▶ _Supplied information_
+++++

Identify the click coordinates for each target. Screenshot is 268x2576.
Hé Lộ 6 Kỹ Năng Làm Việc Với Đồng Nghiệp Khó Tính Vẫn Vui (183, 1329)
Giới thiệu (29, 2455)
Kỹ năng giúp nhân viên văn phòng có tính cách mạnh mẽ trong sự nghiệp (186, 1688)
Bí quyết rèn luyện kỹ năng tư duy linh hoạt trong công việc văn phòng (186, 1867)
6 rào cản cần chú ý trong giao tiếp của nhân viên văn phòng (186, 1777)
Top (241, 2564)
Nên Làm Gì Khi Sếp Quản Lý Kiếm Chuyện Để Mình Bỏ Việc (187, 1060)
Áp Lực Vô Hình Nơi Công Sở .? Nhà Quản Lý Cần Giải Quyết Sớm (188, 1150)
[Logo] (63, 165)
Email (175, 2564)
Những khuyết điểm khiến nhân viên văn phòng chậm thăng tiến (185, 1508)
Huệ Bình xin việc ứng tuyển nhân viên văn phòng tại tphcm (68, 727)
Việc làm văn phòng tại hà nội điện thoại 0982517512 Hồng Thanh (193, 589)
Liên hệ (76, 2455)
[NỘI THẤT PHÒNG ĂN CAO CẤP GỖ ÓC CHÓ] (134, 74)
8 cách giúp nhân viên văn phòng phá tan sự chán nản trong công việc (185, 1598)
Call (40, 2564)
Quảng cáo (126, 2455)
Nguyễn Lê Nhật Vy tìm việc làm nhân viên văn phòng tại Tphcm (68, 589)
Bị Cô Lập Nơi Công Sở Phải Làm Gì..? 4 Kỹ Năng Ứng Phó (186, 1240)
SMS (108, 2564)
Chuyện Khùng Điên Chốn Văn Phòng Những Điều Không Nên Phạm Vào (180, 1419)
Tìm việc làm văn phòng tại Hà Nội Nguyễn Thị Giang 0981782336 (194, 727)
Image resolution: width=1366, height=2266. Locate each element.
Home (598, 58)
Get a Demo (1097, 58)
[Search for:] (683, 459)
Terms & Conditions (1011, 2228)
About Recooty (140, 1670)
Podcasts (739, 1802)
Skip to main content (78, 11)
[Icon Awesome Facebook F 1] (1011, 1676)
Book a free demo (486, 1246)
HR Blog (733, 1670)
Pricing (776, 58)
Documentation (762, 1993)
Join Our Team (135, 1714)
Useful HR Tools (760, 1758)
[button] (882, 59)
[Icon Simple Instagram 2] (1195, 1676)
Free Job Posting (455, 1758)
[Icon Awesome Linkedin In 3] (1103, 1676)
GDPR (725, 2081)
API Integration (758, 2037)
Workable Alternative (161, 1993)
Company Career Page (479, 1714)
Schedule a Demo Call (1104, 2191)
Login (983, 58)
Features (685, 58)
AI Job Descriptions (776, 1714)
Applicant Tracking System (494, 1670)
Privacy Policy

+++++

▶ _Exercise description_
When a line contains the string "giúp", count that line; once every line of the records has been checked, state the count alone.

▶ _Answer for the task_
2